AgenPress. Il presidente Volodymyr Zelensky ha affermato che l’Ucraina ha schierato in Medio Oriente e nella regione del Golfo 201 specialisti con esperienza nel contrasto ai droni d’attacco di tipo Shahed di fabbricazione iraniana.
Il dispiegamento avviene mentre l’Iran reagisce agli attacchi degli Stati Uniti e di Israele, lanciando droni e missili contro basi statunitensi, sedi diplomatiche e obiettivi civili in tutta la regione.
Kiev ha sviluppato una vasta esperienza nel contrastare i droni d’attacco di tipo Shahed di fabbricazione iraniana, da quando la Russia ha iniziato a utilizzarli su larga scala negli attacchi contro città e infrastrutture ucraine nel 2022.
“Al momento, ci sono 201 ucraini in Medio Oriente e nella regione del Golfo, e altri 34 sono pronti a intervenire”, ha dichiarato Zelensky durante un discorso al Parlamento britannico. “Si tratta di esperti militari, esperti che sanno come aiutare e come difendersi da questi droni”.
Secondo quanto affermato dal presidente, squadre ucraine sono già arrivate negli Emirati Arabi Uniti, in Qatar e in Arabia Saudita, mentre altro personale è in viaggio verso il Kuwait.
Zelensky ha aggiunto che il dispiegamento è avvenuto in seguito alle richieste dei partner dell’Ucraina, tra cui Washington, e fa parte di un più ampio “accordo sui droni” proposto da Kiev agli Stati Uniti .
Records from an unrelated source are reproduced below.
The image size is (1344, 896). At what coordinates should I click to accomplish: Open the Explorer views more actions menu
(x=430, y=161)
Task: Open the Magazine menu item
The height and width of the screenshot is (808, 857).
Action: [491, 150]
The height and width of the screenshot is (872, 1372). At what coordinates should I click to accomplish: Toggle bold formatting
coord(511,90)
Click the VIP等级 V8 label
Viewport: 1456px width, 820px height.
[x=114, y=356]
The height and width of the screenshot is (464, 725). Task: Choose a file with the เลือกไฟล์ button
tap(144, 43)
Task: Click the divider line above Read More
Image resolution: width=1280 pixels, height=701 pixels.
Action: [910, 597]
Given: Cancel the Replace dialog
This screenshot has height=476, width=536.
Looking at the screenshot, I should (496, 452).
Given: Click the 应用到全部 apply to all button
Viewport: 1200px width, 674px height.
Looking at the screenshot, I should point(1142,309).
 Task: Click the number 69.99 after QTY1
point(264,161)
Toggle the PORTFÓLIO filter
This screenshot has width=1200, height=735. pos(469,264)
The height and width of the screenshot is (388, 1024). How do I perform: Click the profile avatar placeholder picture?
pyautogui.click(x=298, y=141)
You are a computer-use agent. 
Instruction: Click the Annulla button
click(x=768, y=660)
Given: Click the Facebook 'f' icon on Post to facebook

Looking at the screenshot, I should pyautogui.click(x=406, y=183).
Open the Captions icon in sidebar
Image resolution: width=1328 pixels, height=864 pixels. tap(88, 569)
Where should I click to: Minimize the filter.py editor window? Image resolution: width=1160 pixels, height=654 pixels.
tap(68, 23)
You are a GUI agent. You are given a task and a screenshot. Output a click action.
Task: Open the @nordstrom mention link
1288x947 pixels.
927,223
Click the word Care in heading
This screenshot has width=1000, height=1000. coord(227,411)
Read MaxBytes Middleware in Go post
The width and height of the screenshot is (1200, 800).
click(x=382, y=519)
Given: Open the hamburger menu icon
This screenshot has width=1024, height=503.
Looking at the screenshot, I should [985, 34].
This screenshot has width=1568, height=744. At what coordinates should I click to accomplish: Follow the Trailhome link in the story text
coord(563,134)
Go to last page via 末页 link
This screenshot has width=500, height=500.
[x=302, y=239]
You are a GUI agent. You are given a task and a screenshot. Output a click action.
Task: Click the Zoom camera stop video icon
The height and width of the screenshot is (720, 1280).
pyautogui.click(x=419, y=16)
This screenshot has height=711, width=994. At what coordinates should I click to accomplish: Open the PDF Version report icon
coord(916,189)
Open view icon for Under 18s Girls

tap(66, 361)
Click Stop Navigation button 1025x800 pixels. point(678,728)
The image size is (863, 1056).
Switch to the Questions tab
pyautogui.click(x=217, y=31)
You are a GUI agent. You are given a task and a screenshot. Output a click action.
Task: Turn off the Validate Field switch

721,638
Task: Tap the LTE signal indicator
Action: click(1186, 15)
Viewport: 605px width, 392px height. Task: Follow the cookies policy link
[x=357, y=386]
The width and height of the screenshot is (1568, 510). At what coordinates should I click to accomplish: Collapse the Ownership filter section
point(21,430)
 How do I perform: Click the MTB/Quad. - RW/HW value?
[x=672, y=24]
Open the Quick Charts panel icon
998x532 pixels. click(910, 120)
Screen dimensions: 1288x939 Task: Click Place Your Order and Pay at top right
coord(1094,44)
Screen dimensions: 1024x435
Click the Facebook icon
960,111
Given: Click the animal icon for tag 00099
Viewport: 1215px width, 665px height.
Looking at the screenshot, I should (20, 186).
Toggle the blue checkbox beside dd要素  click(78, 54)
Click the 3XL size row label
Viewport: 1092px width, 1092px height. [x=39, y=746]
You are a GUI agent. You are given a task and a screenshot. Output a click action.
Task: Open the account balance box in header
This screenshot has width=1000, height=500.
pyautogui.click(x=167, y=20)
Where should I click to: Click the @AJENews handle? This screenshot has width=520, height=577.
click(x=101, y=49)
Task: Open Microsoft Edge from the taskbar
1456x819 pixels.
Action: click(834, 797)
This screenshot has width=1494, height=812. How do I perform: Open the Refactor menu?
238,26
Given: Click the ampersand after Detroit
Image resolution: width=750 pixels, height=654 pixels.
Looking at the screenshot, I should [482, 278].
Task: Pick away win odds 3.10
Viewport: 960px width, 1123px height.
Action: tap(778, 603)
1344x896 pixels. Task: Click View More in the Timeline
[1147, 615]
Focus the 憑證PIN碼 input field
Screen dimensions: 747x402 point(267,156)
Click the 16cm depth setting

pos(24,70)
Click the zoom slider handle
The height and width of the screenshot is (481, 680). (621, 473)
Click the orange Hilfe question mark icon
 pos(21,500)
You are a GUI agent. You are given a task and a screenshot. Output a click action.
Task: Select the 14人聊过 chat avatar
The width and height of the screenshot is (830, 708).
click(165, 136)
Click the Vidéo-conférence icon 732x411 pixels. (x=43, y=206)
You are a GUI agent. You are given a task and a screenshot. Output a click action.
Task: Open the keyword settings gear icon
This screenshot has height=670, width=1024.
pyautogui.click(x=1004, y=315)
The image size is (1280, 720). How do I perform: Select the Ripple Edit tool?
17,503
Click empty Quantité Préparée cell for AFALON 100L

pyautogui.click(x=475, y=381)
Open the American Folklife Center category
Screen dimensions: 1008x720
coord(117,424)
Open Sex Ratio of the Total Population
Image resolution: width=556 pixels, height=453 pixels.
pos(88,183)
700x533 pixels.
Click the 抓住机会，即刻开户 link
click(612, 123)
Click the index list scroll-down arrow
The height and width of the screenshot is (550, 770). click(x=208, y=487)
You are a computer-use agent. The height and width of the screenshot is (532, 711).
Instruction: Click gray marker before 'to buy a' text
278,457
In un’intervista del 13 marzo, il presidente degli Stati Uniti Donald Trump sembra aver minimizzato la necessità di assistenza da parte dell’Ucraina, affermando che gli Stati Uniti possiedono già una tecnologia di droni superiore.
“L’ultima persona da cui abbiamo bisogno di aiuto è Zelensky”, ha detto Trump. “Non abbiamo bisogno dell’aiuto dell’Ucraina. Ne sappiamo più di chiunque altro sui droni. Anzi, abbiamo i migliori droni del mondo.”